• What the task asks: Search the data below for the word "Viewport" and copy each line that holds it.

▬▬▬

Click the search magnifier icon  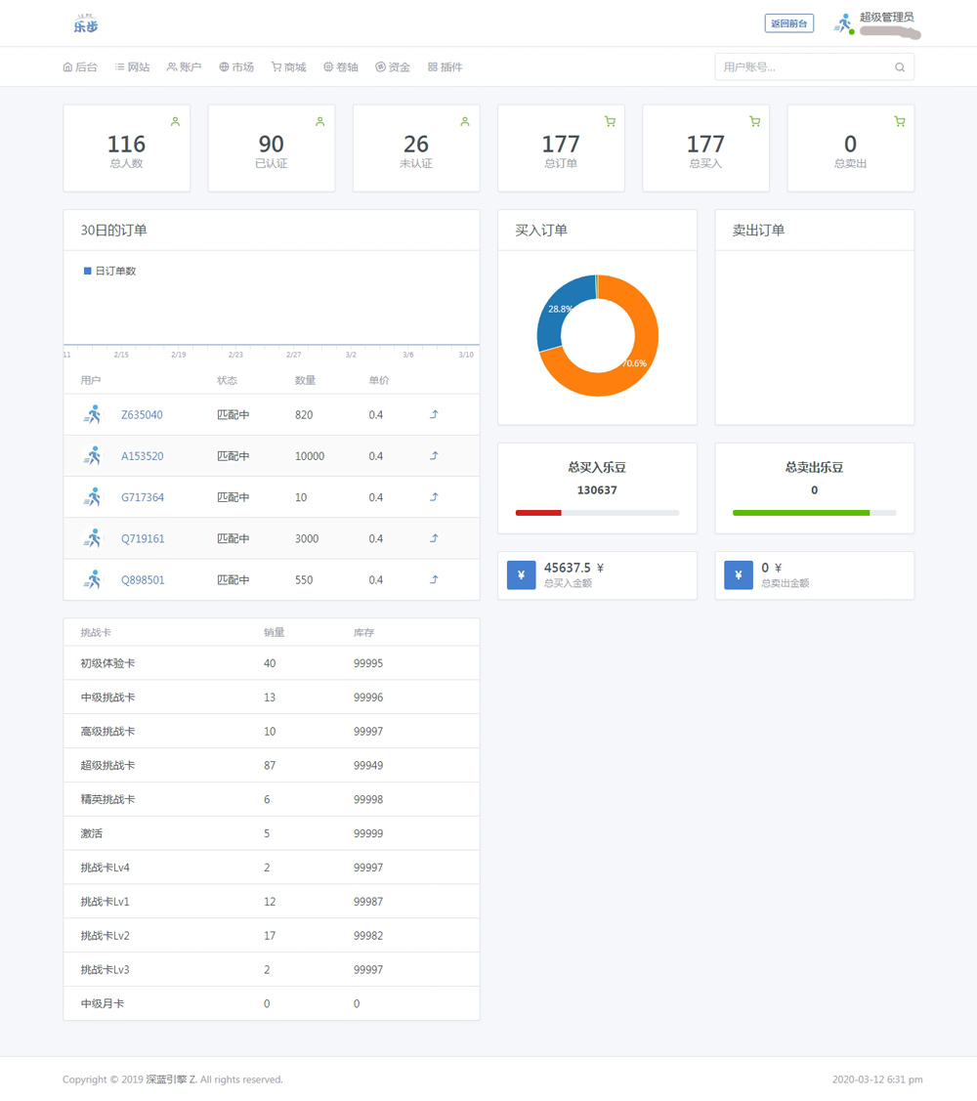click(x=899, y=67)
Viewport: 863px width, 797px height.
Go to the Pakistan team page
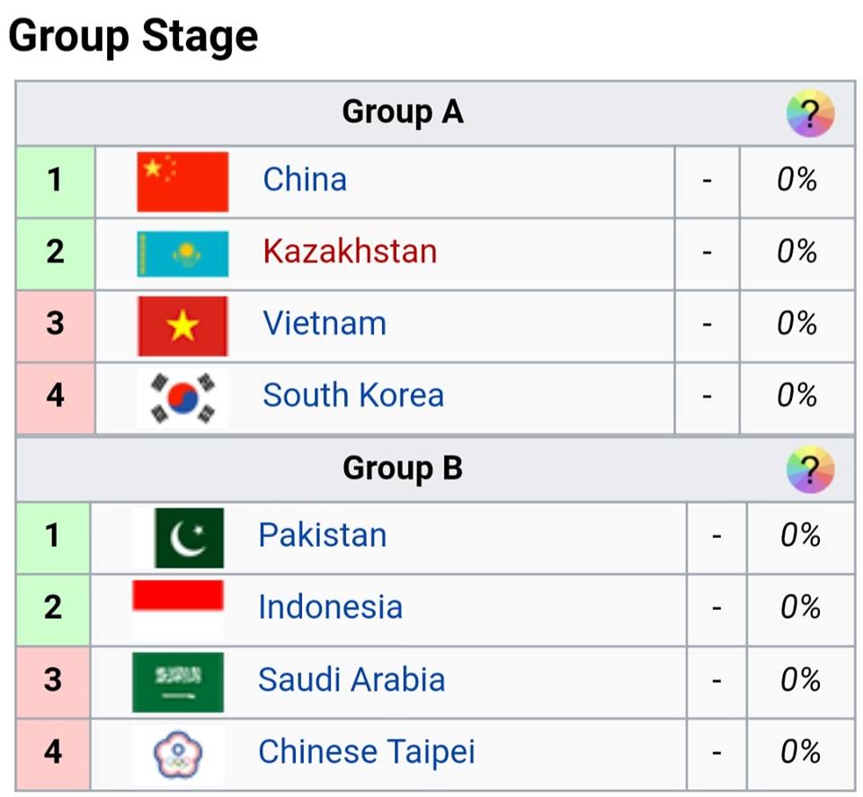pos(323,535)
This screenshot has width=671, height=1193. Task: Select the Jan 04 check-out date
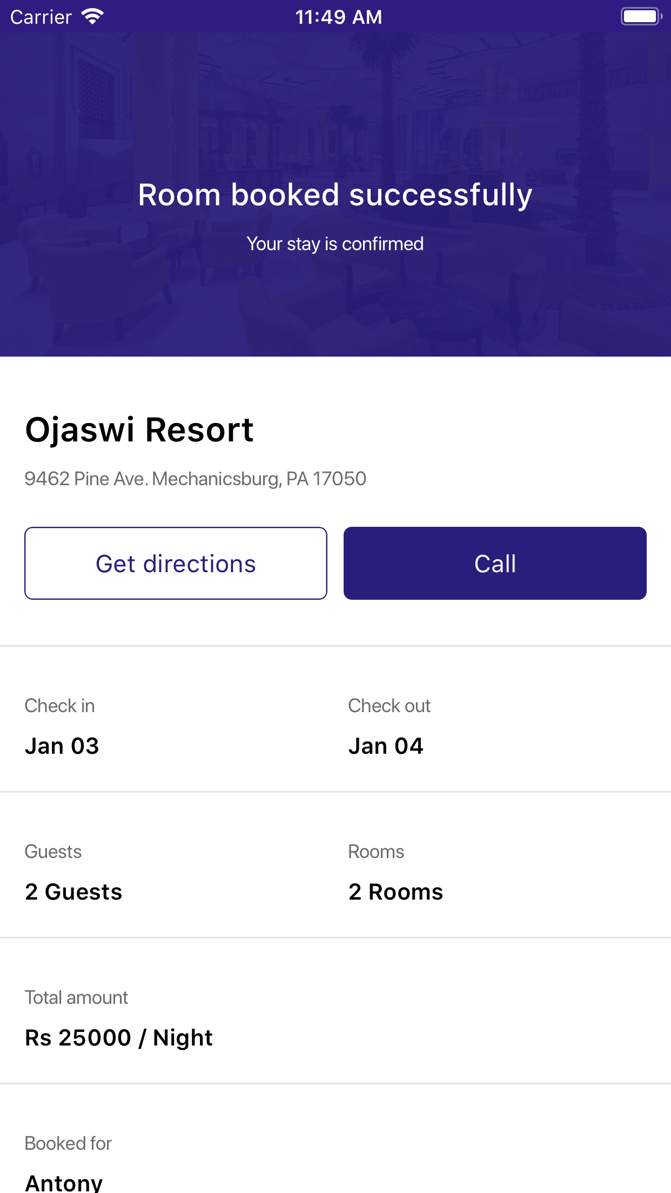coord(386,746)
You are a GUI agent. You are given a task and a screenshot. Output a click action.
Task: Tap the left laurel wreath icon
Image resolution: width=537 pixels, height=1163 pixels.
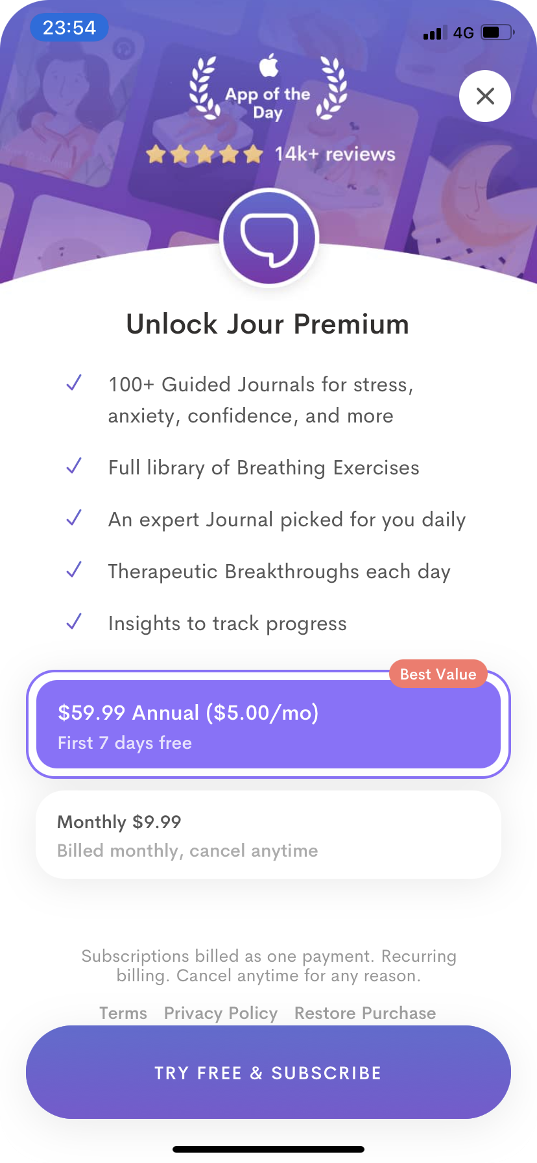point(204,88)
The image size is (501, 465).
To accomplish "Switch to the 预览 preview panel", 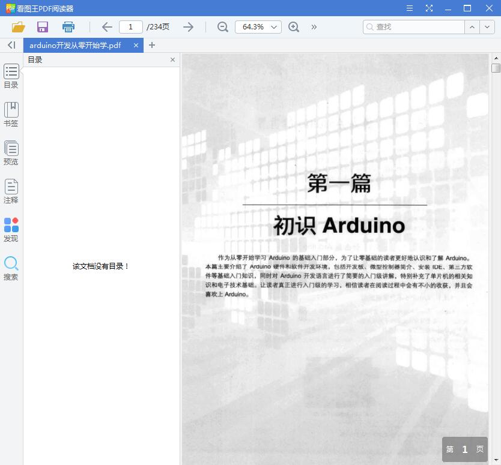I will tap(11, 152).
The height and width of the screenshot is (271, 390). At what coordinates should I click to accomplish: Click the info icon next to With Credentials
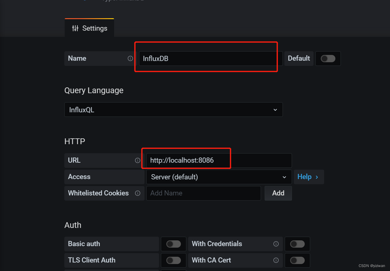[x=276, y=244]
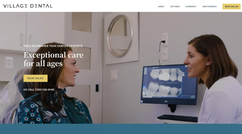Click the Trusted Denver Tech Center Dentists tagline
The height and width of the screenshot is (134, 242).
point(53,46)
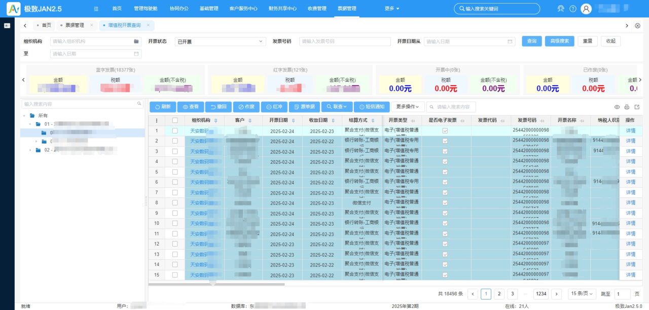
Task: Click the print icon above the table
Action: click(x=627, y=107)
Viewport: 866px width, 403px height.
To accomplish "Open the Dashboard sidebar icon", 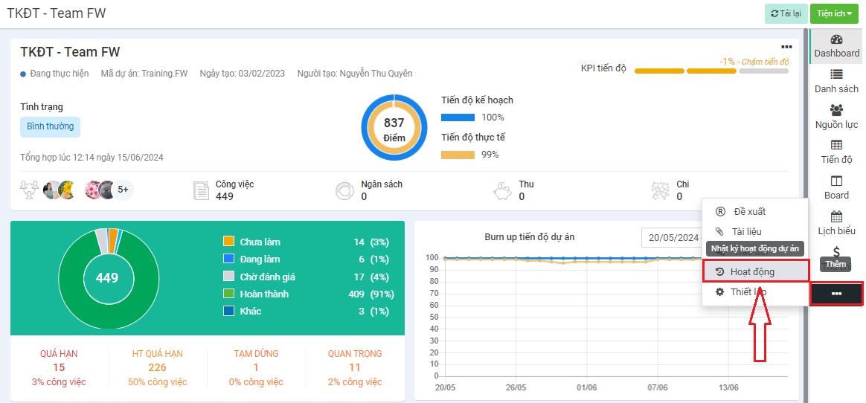I will [836, 46].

▬▬▬

• Response area:
Viewport: 863px width, 797px height.
Viewport: 866px width, 403px height.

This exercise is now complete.